Émile Prout vulgarise la science


Aujourd'hui : la réalité


La réalité est ce qui existe, ce qui est réellement. C'est l'objet d'étude des sciences exactes, mais pas celui des sciences humaines (ou inexactes) qui ne connaissent pas la rigueur scientifique. Par exemple si Einstein affirme, dans un scénario certes improbable, sauf en cas de casquette maltée, «E=mc3», on est en droit de lui rétorquer «Ah, ben non, Albert, là tu t'es gouré». Mais quand Sartre vous balance «Ma chute originelle, c'est l'existence d'autrui», à part «Tu l'as dit, bouffi !», y'a pas grand chose à dire.

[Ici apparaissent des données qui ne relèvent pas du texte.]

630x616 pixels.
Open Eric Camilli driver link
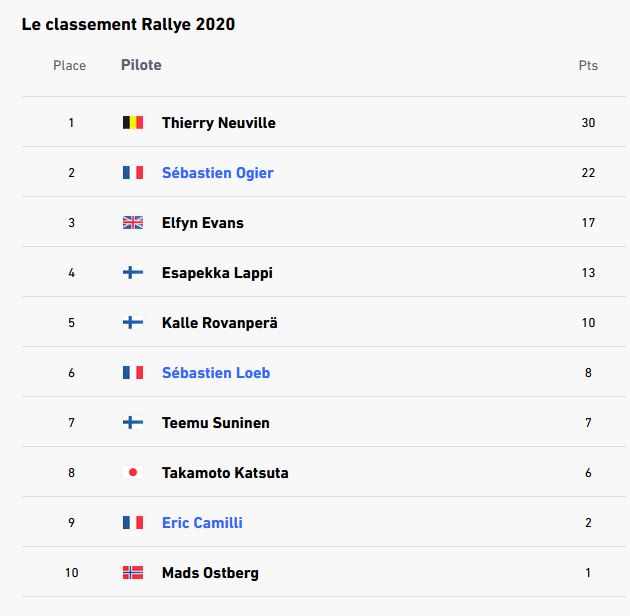tap(202, 523)
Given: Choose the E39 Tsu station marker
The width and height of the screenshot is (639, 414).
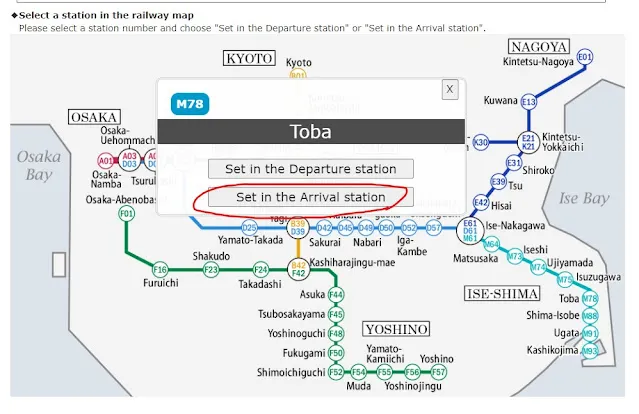Looking at the screenshot, I should (499, 182).
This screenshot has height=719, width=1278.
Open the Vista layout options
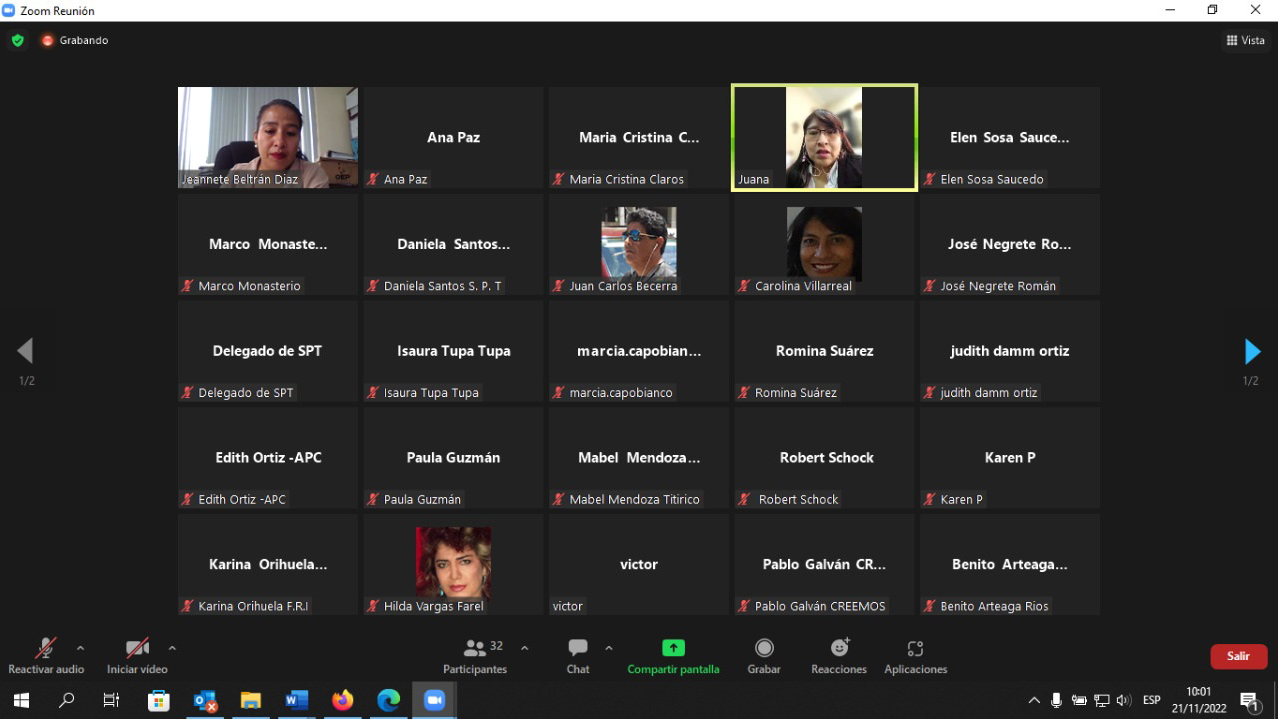(x=1245, y=40)
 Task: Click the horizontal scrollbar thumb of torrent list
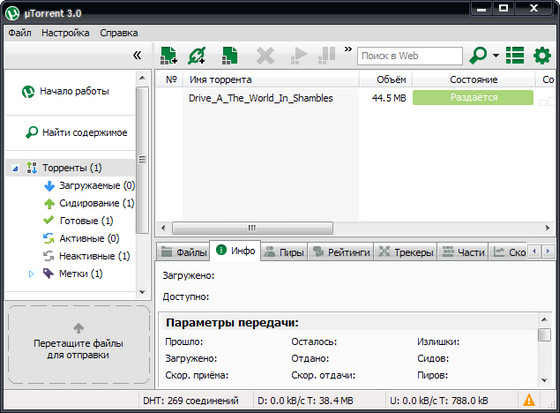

Les sciences humaines ne s'intéressent pas à la réalité mais à la vérité. Ce qui n'est pas du tout pareil. La réalité est unique et échappe aux états d'âme, alors que la vérité, à chacun la sienne. Comme disait Desproges «L'ennemi est bête, il croit que c'est nous l'ennemi, alors que c'est lui». La réalité est souvent à mi-chemin entre deux vérités. Et la vérité est une question de point de vue ou de croyance. Par exemple, la vérité pour le platiste est que la Terre est plate, alors que la réalité, tout le monde la connaît, est que le platiste est con.

Un autre exemple : L'évêque de Tarnow a déclaré: «A Auschwitz, Dieu était silence, pas absence». Heureusement, soit dit en passant, que les proverbes ne sont pas infaillibles comme le pape, car «Qui ne dit mot consent». Remarquez, si Dieu est vraiment partout, il devait bien être à Auschwitz aussi, y compris en haut des miradors. Mais le don d'ubiquité n'est pas donné à tous, et comme le déplorait le Docteur Petiot en 1944 alors qu'il se cachait dans la résistance, «On ne peut être à la fois au four et Jean Moulin».

Il est beau cet aphorisme «Silence, pas absence». Il est même sublime. C'est sans doute ce qu'on appelle la foi. Ou la mauvaise foi.

Un roman qui n'a que des pages blanches, c'est mieux que pas de roman du tout, non ? Ah si, un peu quand même, car un roman ce n'est finalement rien d'autre qu'un texte sur un support. On a déjà le support, il n'y a plus qu'à écrire le texte. Et puis, une fois refermé, le roman, personne ne sait qu'il n'y a rien dedans. «Silence pas absence». Finalement c'est un peu l'histoire du couteau sans manche qui a perdu sa lame.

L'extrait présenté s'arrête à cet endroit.